On Wednesday March 4, 2020, the Centers for Medicare & Medicaid Services (CMS) released three guidance documents for health care providers relating to the coronavirus. Worldwide there have been 96,888 confirmed cases, resulting in 3,305 fatalities, including 11 deaths in the United States.
In a press release, CMS stated that the actions taken were “focused on protecting American patients and residents by ensuring health care facilities have up-to-date information to adequately respond to COVID-19 concerns while also making it clear to providers that as always, CMS will hold them accountable for effective infection control standards.” Specifically, CMS issues a call to action to health care providers to ensure they have implemented infection control procedures. Also, CMS is suspending non-emergency inspections, enabling inspectors to focus on curbing the spread of COVID-19. CMS published three memoranda to state survey agencies. The first memorandum includes guidelines for inspections in situations in which a patient is suspected of having COVID-19. The second memorandum responds to questions received by the agency and includes guidance to hospitals in addressing the COVID-19 outbreak and minimizing transmission to patients and health care workers. The third memorandum provides additional guidance to nursing homes to help control and prevent the spread of the virus. More information, including the three memoranda, are available at https://www.cms.gov/newsroom/press-releases/cms-announces-actions-address-spread-coronavirus.
The Wall Street Journal is reporting that the Trump administration may use National Disaster Medical System funding to pay hospitals and doctors when they provide care to the uninsured individuals for the coronavirus. The U.S. House of Representatives passed $8.3 billion in emergency spending to combat the virus and the Senate is expected to pass the spending package quickly. The U.S. Federal Reserve also announced an emergency rate cut of .5% in response to concerns about the economic ramifications of the coronavirus.
On March 3, 2020, the World Health Organization increased the percentage of fatalities caused by the virus, announcing that 3.4 percent of those diagnosed with covid-19 have succumbed to the illness.
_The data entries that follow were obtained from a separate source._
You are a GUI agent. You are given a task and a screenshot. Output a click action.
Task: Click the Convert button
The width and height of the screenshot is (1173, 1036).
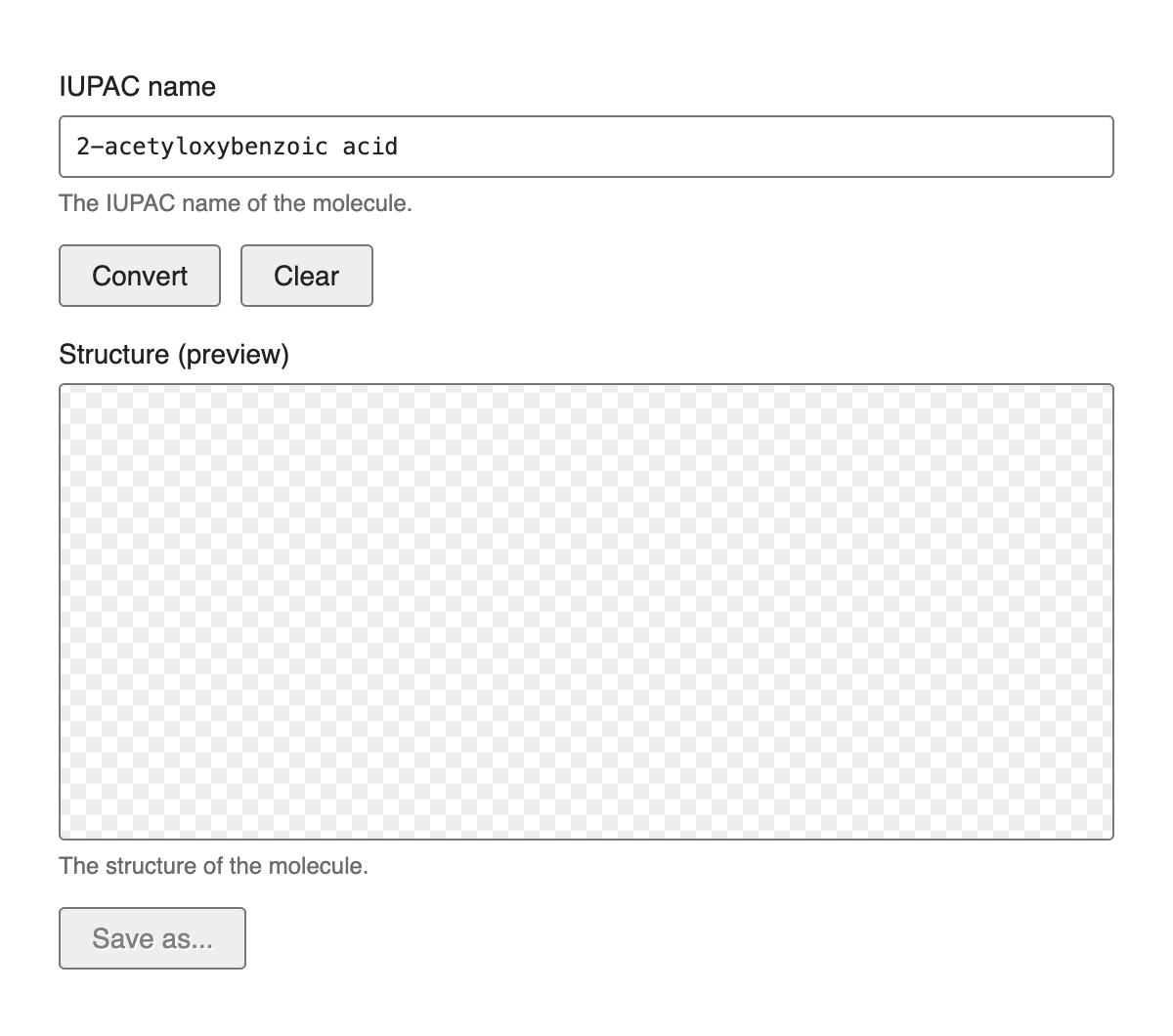140,276
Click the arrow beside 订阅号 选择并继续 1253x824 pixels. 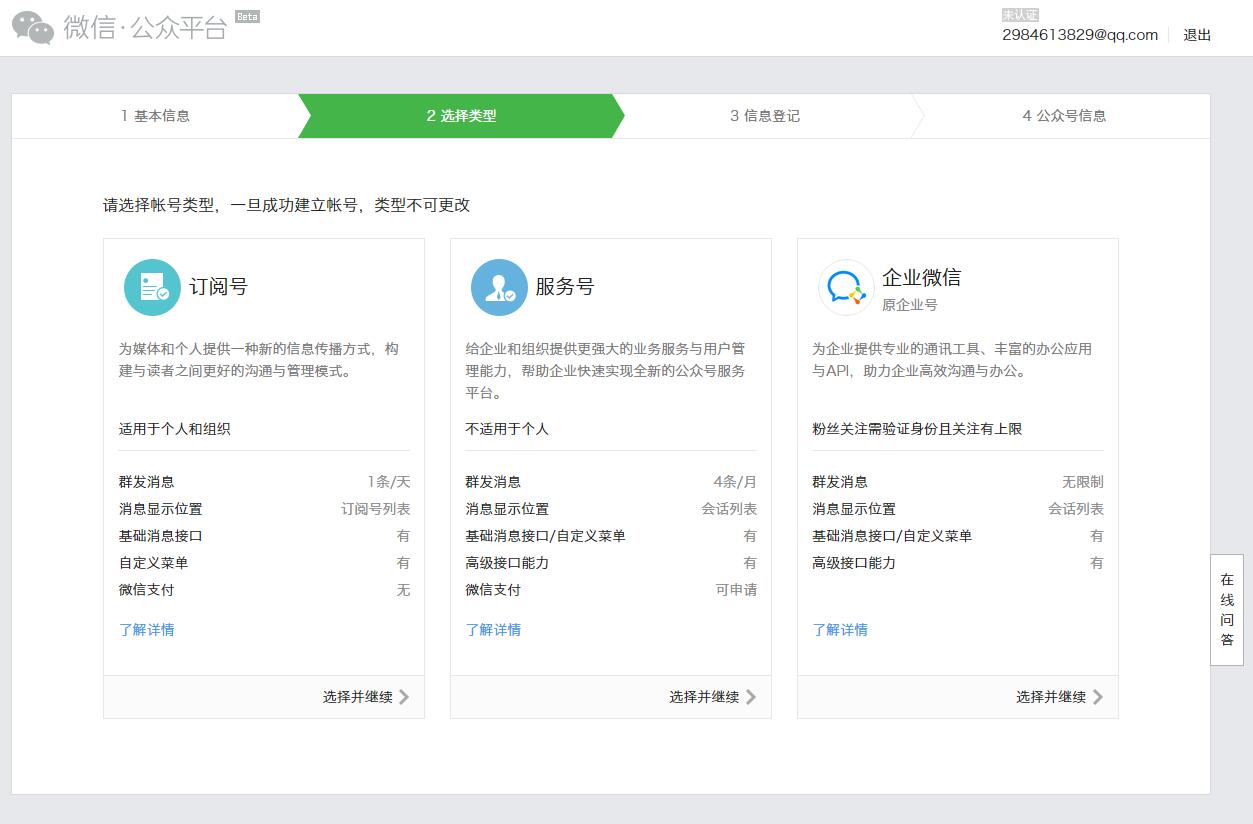pos(404,697)
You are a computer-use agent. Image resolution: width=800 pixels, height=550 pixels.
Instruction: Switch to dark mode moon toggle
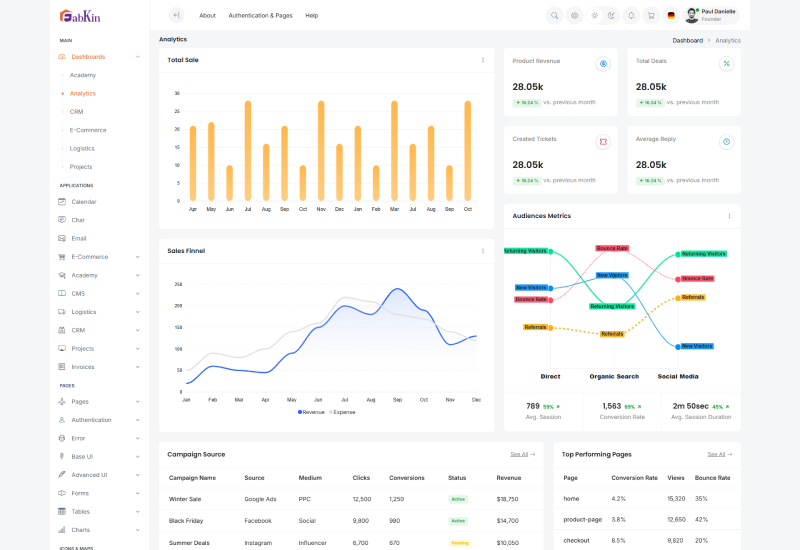click(x=611, y=15)
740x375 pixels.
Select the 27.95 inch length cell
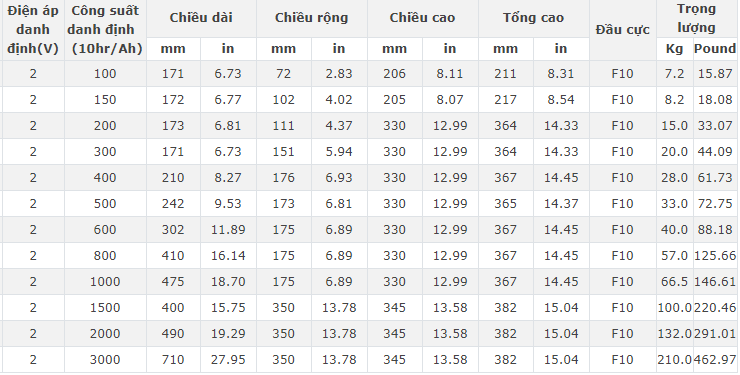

During the March 4, 2020 briefing, the Director General of the WHO stated that “119 countries have not detected any cases, and of the 75 countries with cases, 47 have 10 cases or less.” The Director General also stated that the WHO “is concerned that in some countries, the level of political will does not match the level of the threat we face.” On the same day the International Olympic Committee released a statement affirming “its full commitment to the success of the Olympic Games Tokyo, which is scheduled for July 24, 2020 to August 9, 2020.
The Health Law Pulse will continue to provide updates as more is known about this public health crisis.